Screenshot grounding data:
________________
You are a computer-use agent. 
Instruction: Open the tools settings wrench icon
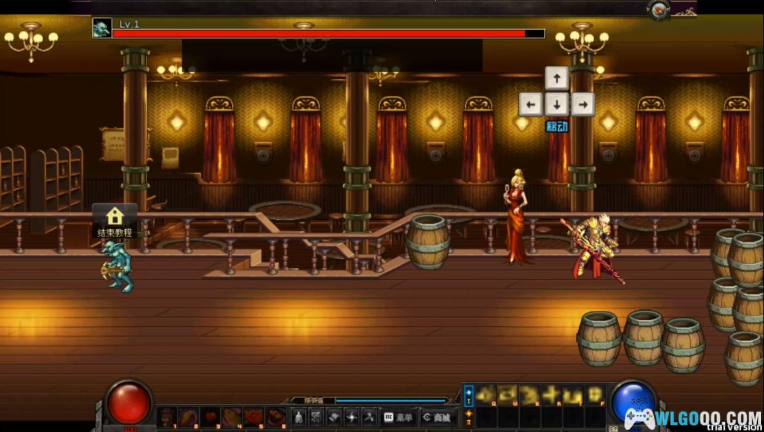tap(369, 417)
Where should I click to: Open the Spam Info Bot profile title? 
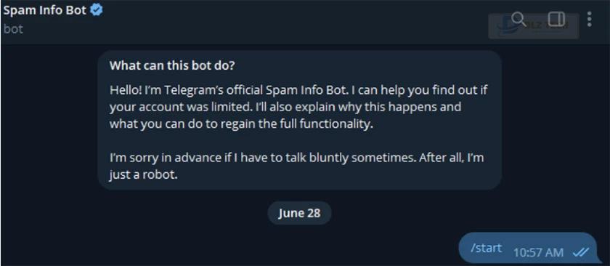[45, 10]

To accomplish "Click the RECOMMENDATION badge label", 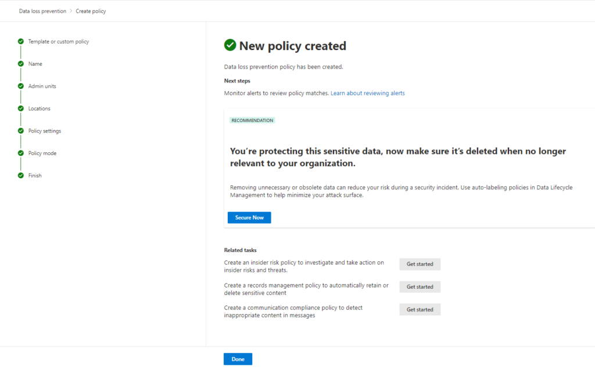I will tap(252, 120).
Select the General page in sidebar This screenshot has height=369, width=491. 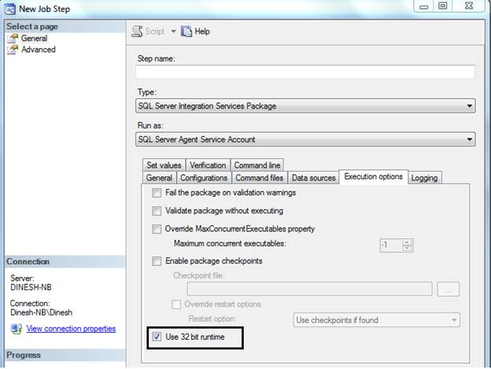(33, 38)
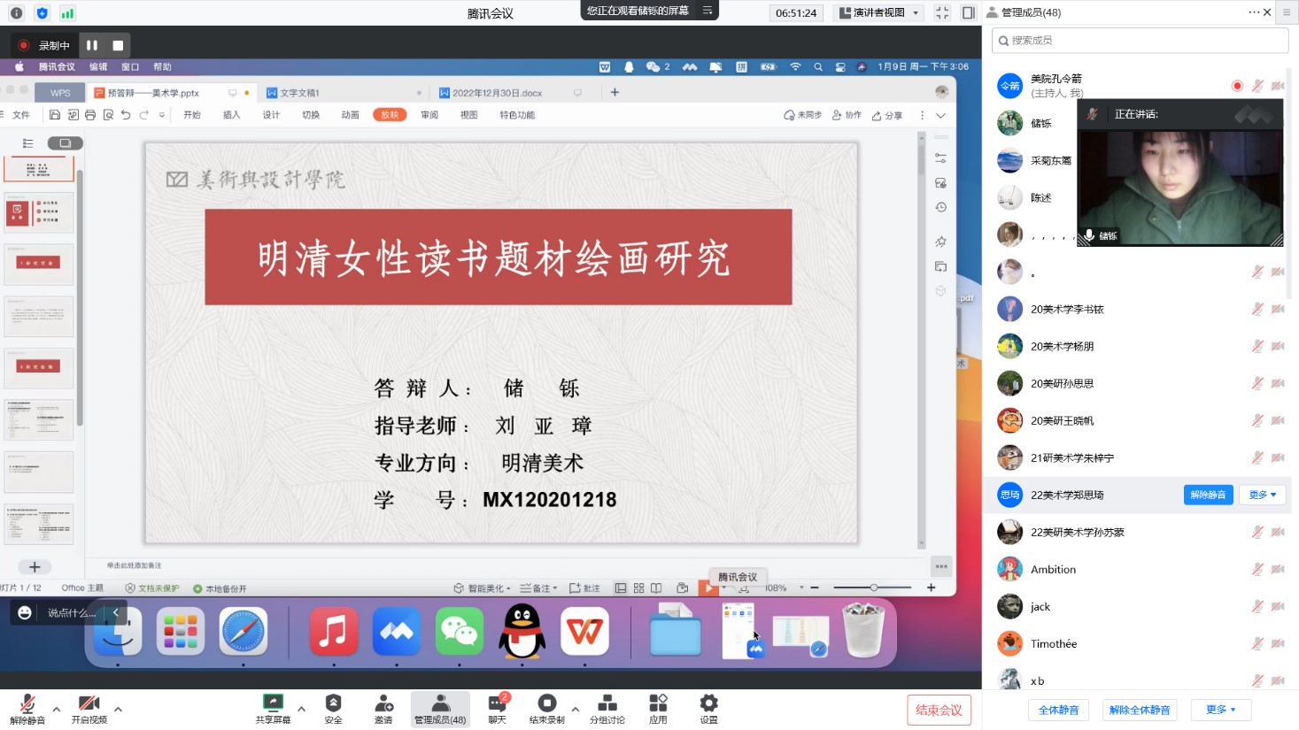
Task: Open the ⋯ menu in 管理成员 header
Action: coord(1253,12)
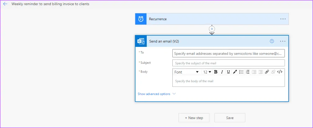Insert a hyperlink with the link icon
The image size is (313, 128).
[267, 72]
________________
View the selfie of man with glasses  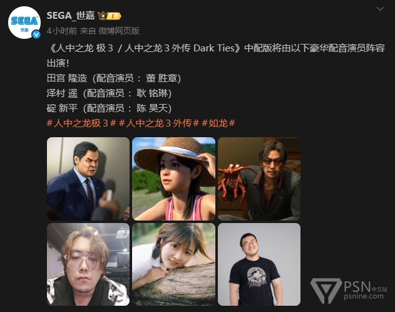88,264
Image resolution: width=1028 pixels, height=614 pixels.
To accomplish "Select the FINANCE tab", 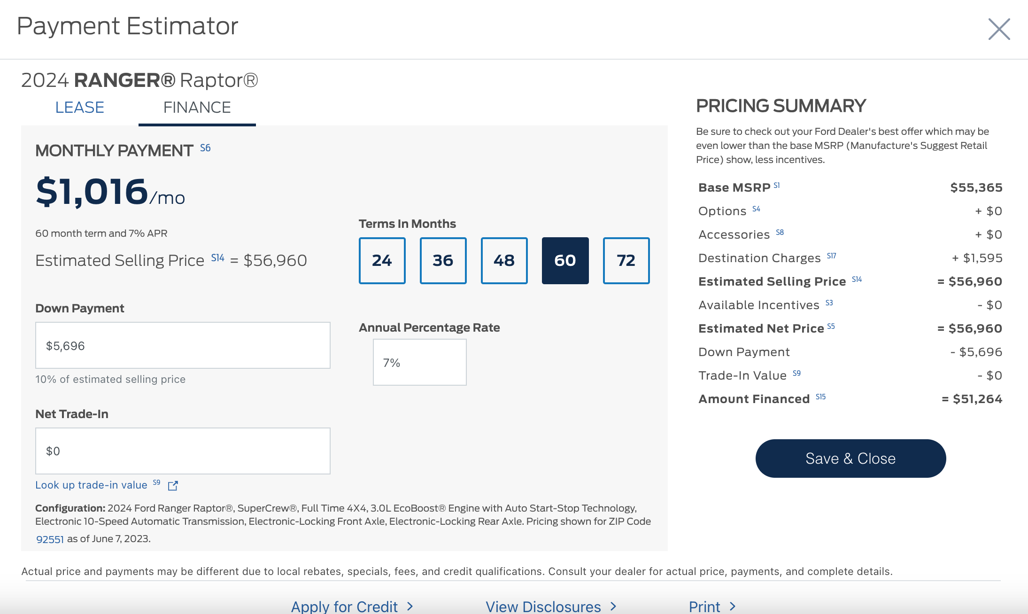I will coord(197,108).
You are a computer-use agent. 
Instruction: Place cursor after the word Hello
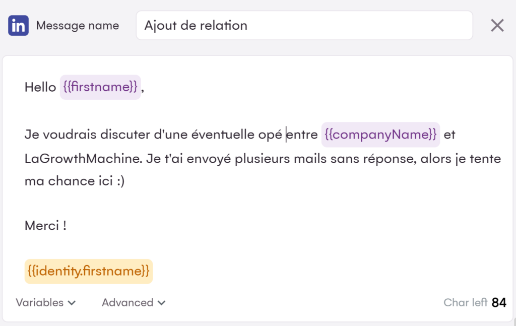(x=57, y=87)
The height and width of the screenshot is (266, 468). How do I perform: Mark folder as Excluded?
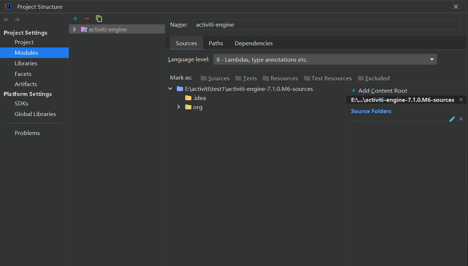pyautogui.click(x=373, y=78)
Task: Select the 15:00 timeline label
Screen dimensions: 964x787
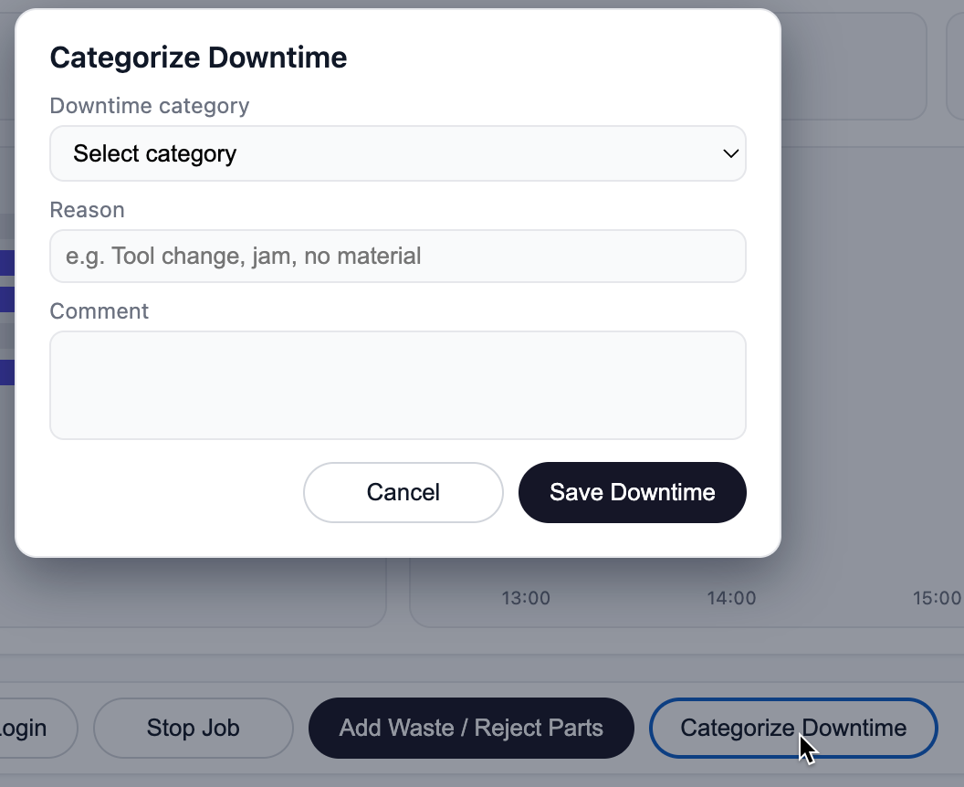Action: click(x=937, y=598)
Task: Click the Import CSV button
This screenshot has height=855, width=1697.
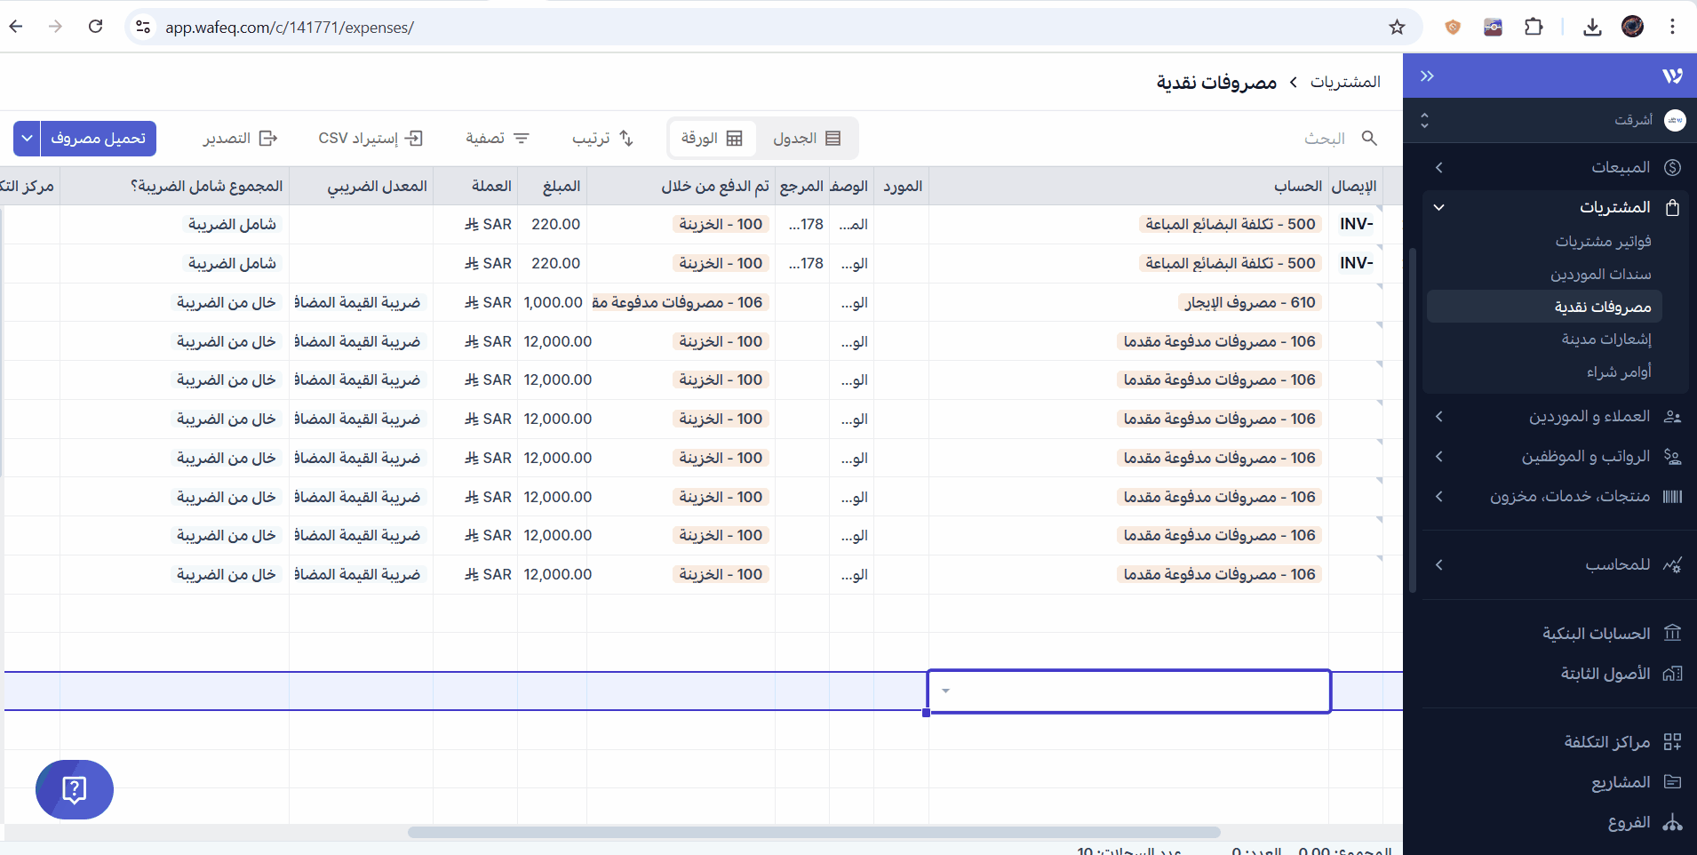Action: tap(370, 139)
________________
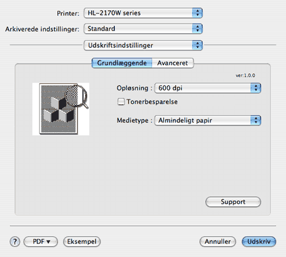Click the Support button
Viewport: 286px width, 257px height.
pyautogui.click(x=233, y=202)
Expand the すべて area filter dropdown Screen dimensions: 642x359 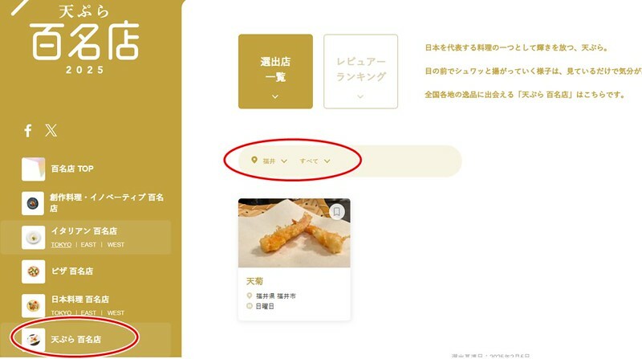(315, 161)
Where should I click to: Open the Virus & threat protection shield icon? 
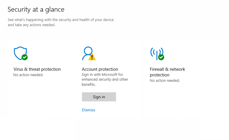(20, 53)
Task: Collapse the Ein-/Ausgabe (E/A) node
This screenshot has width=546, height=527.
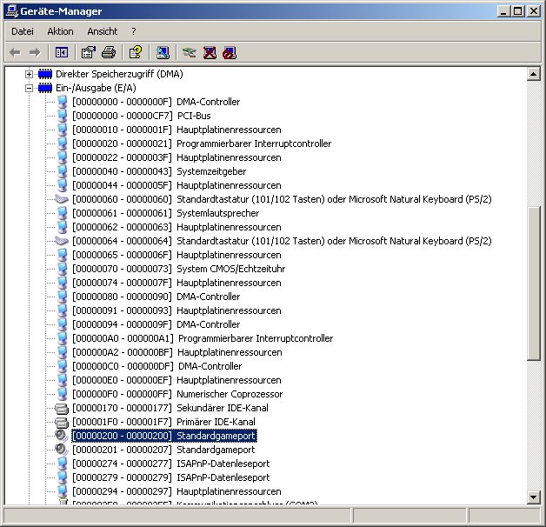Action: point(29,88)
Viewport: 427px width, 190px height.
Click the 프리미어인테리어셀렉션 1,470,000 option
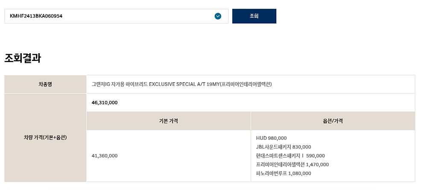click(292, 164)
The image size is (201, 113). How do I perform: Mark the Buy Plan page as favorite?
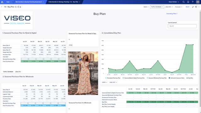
________________
§ **Directions for this task**: For the entries above, print exactly the lines between the one with "Click the 프리미어인테리어셀렉션 1,470,000 option" and the one with "The image size is (201, 113).", inclusive, with no pictures.

§ **Output of the exercise**:
Click the 프리미어인테리어셀렉션 1,470,000 option
click(292, 164)
The image size is (201, 113). How do I perform: Mark the Buy Plan page as favorite?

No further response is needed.